YOUR TASK:
Could you reproduce all of the following entries exactly?

MATERIAL SHOWN:
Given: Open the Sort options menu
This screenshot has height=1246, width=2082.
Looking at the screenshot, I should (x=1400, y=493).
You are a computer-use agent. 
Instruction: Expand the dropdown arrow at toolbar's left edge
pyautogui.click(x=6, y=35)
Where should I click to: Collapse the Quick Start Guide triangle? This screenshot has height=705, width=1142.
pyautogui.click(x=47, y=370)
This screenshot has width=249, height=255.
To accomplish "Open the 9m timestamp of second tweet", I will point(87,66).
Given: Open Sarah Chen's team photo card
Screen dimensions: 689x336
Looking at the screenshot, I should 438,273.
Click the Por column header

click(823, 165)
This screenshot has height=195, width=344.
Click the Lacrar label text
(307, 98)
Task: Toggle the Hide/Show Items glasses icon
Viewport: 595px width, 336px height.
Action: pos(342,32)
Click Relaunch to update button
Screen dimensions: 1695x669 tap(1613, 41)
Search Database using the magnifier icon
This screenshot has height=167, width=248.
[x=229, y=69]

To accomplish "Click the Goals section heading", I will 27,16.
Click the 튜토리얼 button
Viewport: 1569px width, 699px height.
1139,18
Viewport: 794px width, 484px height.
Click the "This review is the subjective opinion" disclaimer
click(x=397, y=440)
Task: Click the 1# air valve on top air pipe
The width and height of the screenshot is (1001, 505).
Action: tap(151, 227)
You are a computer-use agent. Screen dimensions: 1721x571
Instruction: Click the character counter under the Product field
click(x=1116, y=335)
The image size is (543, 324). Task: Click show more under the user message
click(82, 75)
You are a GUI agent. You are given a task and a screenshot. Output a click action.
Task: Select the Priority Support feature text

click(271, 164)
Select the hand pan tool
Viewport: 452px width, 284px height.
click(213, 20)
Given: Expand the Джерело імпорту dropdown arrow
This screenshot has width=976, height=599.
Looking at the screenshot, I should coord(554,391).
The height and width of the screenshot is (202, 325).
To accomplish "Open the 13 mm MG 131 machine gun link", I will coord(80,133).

SOLUTION FOR THIS EXERCISE:
Given: Open the Sort options menu
This screenshot has height=1246, width=2082.
Looking at the screenshot, I should (x=1400, y=493).
You are a computer-use agent. 
Instruction: Expand the dropdown arrow at toolbar's left edge
pyautogui.click(x=6, y=35)
Where should I click to: Collapse the Quick Start Guide triangle? This screenshot has height=705, width=1142.
pyautogui.click(x=47, y=370)
This screenshot has width=249, height=255.
To accomplish "Open the 9m timestamp of second tweet", I will point(87,66).
Given: Open Sarah Chen's team photo card
Screen dimensions: 689x336
Looking at the screenshot, I should 438,273.
Click the Por column header

click(823, 165)
This screenshot has height=195, width=344.
Click the Lacrar label text
(307, 98)
Task: Toggle the Hide/Show Items glasses icon
Viewport: 595px width, 336px height.
Action: pos(342,32)
Click Relaunch to update button
Screen dimensions: 1695x669 tap(1613, 41)
Search Database using the magnifier icon
This screenshot has height=167, width=248.
[x=229, y=69]

To accomplish "Click the Goals section heading", I will 27,16.
Click the 튜토리얼 button
Viewport: 1569px width, 699px height.
1139,18
Viewport: 794px width, 484px height.
Click the "This review is the subjective opinion" disclaimer
click(x=397, y=440)
Task: Click the 1# air valve on top air pipe
The width and height of the screenshot is (1001, 505).
Action: tap(151, 227)
You are a computer-use agent. Screen dimensions: 1721x571
Instruction: Click the character counter under the Product field
click(x=1116, y=335)
The image size is (543, 324). Task: Click show more under the user message
click(82, 75)
You are a GUI agent. You are given a task and a screenshot. Output a click action.
Task: Select the Priority Support feature text

click(271, 164)
Select the hand pan tool
Viewport: 452px width, 284px height.
click(213, 20)
Given: Expand the Джерело імпорту dropdown arrow
This screenshot has width=976, height=599.
Looking at the screenshot, I should coord(554,391).
The height and width of the screenshot is (202, 325).
To accomplish "Open the 13 mm MG 131 machine gun link", I will coord(80,133).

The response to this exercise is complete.